The Oblation is the iconic symbol of the University of the Philippines, represented by a man with arms wide-stretched and face facing up, symbolizing selfless offering of one’s self to his country.
The Oblation was made by Professor Guillermo E. Tolentino with the help of Anastacio T. Caedo, his student apprentice. According to a book tribute to Guillermo Tolentino, it was Caedo, not director-actor Fernando Poe, Sr. (as popularly rumored), who served as the model for the sculpture. Caedo would later become a professor of Fine Arts in the University and the successor of the deceased Guillermo Tolentino. Acquiring great skills and talents from his guru, Professor Anastacio Caedo achieved great accomplishment not only in the Philippines, but worldwide. He built a monument of Dr. Jose Rizal for the German government that was installed in famous Jose Rizal Park in Idelstien, Germany among others.
The idea for the Oblation was first conceived during presidency of Rafael Palma, who was the one to commission Tolentino to make the sculpture. Palma requested that the statue would be based on the second verse of Jose Rizal’s Mi Ultimo Adios;
“ In fields of battle, deliriously fighting,
Others give you their lives, without doubt, without regret;
Where there’s cypress, laurel or lily,
On a plank or open field, in combat or cruel martyrdom,
If the home or country asks, it’s all the same–it matters not.”
The concrete sculpture painted to look like bronze, measures 3.5 meters in height, symbolizing the 350 years of Spanish rule in the Philippines. The sculpture is replete with references of selfless dedication and service to the nation, and as Tolentino himself describes it;
“The completely nude figure of a young man with outstretched arms and open hands, with tilted head, closed eyes and parted lips murmuring a prayer, with breast forward in the act of offering himself, is my interpretation of that sublime stanza. It symbolizes all the unknown heroes who fell during the night. The statue stands on a rustic base, a stylized rugged shape of the Philippine archipelago, lined with big and small hard rocks, each of which represents an island. The “katakataka” (wonder plant) whose roots are tightly implanted on Philippine soil, is the link that binds the symbolized figure to the allegorical Philippine Group. “Katakataka” is really a wonder plant. It is called siempre vivo (always alive) in Spanish. A leaf or a piece of it thrown anywhere will sprout into a young plant. Hence, it symbolizes the deep-rooted patriotism in the heart of our heroes. Such patriotism continually and forever grows anywhere in the Philippines. ”
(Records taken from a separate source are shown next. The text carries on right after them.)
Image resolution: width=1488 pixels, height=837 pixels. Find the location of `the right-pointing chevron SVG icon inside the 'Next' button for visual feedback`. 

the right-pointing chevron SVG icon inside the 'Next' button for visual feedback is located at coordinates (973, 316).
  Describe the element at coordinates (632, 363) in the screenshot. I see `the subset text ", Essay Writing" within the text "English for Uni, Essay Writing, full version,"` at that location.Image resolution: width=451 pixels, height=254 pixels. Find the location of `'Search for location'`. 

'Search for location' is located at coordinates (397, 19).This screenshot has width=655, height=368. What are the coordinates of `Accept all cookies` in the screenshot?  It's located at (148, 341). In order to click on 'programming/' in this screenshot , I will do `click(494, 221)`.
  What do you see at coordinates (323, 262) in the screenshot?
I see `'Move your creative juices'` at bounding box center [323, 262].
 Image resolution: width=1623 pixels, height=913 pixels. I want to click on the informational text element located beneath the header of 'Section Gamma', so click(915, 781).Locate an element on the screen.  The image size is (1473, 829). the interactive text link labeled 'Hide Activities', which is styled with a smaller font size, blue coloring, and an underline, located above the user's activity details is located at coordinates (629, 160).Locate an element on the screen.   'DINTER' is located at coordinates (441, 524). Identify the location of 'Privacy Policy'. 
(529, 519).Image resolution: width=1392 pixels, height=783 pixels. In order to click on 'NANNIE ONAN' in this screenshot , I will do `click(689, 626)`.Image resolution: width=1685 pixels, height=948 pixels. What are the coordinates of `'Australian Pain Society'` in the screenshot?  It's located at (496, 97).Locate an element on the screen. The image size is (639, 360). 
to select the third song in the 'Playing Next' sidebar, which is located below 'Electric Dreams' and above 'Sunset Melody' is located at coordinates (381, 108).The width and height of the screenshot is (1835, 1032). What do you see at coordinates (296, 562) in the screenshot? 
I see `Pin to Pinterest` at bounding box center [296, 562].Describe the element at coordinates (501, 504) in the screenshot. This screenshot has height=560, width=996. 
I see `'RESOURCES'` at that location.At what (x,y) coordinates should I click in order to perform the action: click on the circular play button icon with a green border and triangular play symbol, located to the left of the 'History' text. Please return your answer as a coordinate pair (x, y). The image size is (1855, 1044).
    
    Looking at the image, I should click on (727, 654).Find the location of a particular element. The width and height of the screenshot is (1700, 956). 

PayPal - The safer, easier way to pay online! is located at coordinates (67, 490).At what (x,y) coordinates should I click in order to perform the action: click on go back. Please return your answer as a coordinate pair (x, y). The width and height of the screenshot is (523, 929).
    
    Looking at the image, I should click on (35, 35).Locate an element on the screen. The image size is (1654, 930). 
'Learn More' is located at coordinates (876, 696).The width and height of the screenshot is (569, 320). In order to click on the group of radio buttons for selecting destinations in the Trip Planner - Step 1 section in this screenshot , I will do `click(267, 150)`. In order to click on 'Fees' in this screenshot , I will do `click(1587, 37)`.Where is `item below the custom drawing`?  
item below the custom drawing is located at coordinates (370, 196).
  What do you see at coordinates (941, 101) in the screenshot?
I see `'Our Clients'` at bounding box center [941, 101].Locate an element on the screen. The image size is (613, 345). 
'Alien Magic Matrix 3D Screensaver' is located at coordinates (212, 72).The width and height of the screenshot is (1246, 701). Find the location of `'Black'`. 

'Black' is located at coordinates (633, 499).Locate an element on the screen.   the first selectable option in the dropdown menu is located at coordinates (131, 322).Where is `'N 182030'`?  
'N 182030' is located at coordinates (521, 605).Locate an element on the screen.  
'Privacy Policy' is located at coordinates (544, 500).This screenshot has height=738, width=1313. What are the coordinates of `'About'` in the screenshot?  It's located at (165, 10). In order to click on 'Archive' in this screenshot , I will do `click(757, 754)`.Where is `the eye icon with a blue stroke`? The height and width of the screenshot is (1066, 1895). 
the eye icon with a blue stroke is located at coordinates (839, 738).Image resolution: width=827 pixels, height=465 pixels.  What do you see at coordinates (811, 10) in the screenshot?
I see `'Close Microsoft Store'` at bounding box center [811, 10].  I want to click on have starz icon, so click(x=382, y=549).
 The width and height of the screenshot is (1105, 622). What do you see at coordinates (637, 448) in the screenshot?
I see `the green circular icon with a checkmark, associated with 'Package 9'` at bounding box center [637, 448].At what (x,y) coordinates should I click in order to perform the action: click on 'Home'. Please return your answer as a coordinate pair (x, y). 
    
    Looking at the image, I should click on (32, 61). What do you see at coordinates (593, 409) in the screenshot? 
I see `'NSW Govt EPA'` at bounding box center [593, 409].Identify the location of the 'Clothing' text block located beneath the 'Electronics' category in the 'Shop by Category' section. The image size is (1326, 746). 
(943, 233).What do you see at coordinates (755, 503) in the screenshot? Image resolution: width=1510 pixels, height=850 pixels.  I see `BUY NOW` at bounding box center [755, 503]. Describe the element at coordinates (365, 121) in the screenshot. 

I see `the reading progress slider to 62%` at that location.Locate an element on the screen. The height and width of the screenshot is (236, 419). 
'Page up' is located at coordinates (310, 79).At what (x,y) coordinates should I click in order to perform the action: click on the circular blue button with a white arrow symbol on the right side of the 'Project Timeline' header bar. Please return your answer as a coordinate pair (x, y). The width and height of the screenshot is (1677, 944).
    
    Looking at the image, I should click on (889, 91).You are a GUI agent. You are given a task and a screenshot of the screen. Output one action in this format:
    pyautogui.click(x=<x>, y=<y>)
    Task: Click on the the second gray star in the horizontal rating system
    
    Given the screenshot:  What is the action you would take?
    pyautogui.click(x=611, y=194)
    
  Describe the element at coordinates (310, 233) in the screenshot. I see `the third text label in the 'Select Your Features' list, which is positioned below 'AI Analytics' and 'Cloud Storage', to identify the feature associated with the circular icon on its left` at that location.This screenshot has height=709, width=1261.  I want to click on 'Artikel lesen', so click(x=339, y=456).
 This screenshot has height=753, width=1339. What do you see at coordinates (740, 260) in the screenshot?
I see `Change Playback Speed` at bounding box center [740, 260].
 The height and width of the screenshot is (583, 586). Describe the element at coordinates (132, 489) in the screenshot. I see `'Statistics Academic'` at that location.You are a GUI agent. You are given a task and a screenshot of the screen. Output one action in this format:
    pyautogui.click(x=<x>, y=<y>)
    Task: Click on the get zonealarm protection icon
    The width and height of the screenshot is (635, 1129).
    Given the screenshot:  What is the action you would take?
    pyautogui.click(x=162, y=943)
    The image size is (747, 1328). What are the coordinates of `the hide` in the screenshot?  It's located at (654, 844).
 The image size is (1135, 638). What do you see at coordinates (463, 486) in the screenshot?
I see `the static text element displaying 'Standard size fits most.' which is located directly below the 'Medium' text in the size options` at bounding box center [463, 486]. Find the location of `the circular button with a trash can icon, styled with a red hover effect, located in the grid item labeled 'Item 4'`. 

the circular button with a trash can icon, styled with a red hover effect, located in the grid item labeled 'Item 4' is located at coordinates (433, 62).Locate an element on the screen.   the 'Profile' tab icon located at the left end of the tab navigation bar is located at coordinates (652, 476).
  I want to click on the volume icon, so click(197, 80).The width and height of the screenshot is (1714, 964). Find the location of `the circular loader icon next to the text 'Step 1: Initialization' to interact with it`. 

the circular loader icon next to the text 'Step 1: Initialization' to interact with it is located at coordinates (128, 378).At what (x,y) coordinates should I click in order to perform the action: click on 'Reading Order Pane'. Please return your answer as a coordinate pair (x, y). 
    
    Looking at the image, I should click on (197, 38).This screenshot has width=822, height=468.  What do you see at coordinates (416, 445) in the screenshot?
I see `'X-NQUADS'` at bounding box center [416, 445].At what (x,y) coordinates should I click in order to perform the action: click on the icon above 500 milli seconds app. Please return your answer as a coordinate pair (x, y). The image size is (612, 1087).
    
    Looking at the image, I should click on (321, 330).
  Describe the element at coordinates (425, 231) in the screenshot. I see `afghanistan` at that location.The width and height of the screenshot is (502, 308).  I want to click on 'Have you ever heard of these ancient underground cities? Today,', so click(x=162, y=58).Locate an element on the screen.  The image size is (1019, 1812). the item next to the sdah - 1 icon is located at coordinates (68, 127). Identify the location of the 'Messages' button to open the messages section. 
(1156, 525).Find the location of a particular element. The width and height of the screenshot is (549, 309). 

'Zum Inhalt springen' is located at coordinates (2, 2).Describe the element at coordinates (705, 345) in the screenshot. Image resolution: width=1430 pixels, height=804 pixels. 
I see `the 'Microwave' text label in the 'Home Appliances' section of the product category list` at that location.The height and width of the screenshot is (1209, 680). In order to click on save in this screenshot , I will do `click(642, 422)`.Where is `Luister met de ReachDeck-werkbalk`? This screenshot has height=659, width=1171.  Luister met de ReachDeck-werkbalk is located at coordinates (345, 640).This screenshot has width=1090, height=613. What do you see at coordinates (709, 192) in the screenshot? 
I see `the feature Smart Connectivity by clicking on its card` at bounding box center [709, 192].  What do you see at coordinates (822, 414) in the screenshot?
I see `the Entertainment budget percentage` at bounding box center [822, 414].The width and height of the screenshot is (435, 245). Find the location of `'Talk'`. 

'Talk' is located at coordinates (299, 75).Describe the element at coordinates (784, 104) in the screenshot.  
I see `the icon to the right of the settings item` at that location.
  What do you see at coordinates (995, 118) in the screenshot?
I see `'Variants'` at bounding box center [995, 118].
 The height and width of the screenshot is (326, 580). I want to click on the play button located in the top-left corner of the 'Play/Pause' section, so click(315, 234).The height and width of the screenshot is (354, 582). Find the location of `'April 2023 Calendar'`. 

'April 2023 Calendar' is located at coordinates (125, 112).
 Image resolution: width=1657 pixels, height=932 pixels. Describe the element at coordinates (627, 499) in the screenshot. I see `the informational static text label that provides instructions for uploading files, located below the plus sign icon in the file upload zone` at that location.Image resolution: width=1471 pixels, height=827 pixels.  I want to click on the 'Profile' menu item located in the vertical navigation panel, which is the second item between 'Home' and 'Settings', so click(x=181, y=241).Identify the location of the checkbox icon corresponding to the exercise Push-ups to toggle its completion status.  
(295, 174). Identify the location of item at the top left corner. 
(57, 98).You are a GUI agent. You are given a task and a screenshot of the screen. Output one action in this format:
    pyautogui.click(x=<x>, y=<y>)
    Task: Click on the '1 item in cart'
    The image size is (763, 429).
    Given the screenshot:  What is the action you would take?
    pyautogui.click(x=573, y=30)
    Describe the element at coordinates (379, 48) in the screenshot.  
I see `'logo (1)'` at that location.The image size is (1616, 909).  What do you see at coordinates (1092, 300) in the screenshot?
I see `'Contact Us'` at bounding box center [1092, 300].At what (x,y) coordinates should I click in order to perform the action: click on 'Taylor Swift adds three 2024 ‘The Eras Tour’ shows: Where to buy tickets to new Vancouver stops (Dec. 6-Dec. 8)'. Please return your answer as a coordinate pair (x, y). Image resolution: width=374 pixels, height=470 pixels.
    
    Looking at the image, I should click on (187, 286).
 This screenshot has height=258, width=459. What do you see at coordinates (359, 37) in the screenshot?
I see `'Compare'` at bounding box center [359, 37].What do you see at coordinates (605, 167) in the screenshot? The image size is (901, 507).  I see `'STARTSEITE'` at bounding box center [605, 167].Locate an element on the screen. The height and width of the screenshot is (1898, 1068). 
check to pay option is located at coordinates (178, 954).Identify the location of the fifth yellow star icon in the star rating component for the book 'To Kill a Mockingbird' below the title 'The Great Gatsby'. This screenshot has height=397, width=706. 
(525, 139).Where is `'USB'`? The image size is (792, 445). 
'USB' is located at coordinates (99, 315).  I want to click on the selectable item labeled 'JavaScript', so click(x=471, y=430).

Originally, the statue was completely naked, but, as morality was prevaling at that time, it was modified by former U.P. President Jorge Bocobo with the addition of a fig leaf to cover the genitals. The sculpture was funded by the UP students of 1935-1936, and was presided by Potenciano Illusorio and Jose B. Laurel, Jr., presidents of the student council during the first and second semester respectively and was dedicated on March 1939 at the University’s Manila campus where it stayed until February 1949, when the main administrative offices of the university moved to the new Diliman campus in Quezon City. The transfer of the Oblation to its new home served as the highlight of the move from Manila, which is historically referred to as the Exodus. The sculpture in front of the Quezon Hall at Diliman was installed facing west, purportedly a tribute to the American roots of the university. Today, that sculpture is only a bronze replica (which was recast from the original in Italy, in 1950, under the supervision of Tolentino himself) dedicated on UP’s Golden Jubilee on November 29, 1958. The original sculpture is being kept at the Main Library (Gonzalez Hall), the former site of the UP College of Fine Arts, where Tolentino taught.
Several replicas of the Oblation were made for campuses of the University of the Philippines, some by national artist, Napoleon Abueva. 2005 national artist nominee Glenn Bautista, likewise, did his celebrated version of the Oblation in pen and ink as part of his schoolplates at the UP College of Fine Art under Professor Rebilion. The sculpture was registered at the Intellectual Property Office in the year 2004. Being the main symbol of the university, the Oblation is the centerpiece of many UP-related logos, like those of the Philippine Collegian and other official student publications, the UP Cooperative, and the UP centennial emblem.